BY PATRICK TUCKER
The U.S. military isn’t keeping up with information-warfare threats from Russia, Iran, and China, defense officials told lawmakers on Tuesday, adding that the military needs to prioritize information operations, diversify its information-ops units, and relearn how to coordinate IO across units, forces, and services.“We’re evolving as a country and a force from a heavy focus on counter...violent extremist organizations to a much more diverse threat environment where information is one of the tools they’re using,” said Christopher Maier, the acting assistant defense secretary for Special Operations and Low-Intensity Conflict. “We’ve got to be able to play their game against them and beat them in some respects on their own playing field.”
Right now, the job of conducting information operations as part of broader military operations falls primarily to U.S. Special Operations Command or SOCOM. In April 2019, the command stood up a new Joint Web Ops Center to better tackle information operations.
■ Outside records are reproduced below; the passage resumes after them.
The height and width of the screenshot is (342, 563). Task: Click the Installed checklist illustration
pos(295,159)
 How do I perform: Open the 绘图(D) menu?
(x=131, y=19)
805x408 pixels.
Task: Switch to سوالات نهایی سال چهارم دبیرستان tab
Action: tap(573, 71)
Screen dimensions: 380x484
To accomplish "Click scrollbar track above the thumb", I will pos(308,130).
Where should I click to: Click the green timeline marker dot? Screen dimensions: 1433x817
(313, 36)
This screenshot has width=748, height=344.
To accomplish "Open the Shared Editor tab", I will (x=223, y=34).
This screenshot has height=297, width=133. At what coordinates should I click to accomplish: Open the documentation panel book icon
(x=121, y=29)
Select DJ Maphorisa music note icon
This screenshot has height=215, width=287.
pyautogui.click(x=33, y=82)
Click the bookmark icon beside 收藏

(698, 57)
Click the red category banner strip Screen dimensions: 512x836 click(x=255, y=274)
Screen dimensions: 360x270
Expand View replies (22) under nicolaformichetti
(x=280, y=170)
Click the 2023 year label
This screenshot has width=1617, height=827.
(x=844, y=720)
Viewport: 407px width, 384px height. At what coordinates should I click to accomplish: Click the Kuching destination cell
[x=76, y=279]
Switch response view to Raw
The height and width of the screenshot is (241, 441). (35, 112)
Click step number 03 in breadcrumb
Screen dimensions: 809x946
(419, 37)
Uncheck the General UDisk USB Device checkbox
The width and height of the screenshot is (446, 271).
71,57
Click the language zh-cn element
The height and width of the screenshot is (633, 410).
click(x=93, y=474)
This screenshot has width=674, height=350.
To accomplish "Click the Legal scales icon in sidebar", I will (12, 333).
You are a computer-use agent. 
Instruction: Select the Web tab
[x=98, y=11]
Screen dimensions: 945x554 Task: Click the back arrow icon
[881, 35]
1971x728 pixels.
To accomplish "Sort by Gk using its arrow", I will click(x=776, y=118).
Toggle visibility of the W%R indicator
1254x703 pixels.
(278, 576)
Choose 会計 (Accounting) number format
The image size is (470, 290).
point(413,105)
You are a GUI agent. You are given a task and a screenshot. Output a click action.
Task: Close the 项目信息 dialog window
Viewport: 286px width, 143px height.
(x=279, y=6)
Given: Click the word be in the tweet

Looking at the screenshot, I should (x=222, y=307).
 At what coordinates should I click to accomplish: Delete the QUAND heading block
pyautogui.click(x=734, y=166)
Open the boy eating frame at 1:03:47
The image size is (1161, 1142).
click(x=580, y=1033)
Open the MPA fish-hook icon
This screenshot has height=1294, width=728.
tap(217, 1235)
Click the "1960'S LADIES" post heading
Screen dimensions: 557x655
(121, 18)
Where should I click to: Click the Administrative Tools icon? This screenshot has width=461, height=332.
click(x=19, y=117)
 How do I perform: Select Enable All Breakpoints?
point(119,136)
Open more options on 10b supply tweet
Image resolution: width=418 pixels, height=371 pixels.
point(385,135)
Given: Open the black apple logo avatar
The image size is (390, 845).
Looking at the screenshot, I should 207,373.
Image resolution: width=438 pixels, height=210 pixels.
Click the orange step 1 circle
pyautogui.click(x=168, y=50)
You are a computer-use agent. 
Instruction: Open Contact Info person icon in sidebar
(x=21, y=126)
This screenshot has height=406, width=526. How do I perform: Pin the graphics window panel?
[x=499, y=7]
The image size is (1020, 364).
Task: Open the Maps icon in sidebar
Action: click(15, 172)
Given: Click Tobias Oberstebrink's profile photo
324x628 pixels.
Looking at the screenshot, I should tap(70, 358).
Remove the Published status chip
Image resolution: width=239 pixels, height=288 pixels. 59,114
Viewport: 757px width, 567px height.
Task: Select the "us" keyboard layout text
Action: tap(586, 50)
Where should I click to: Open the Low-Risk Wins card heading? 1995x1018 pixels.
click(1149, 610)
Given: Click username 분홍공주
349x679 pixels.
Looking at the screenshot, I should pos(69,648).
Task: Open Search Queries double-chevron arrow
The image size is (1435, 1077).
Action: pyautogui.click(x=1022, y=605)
The Army, too, is making information ops a key component of its future cyber operations. Last July, Lt. Gen. Stephen G. Fogarty, who leads the Army Cyber Command, or ARCYBER, outlined how the Army plans to integrate information operations into exercises and eventually operations over the coming decade. “Internally, ARCYBER will work to build information capabilities into combined arms teams with converged cyber, influence, and electromagnetic capabilities that deploy to bring immediate, turn-key informational combat power to maneuver commanders,” Fogarty wrote.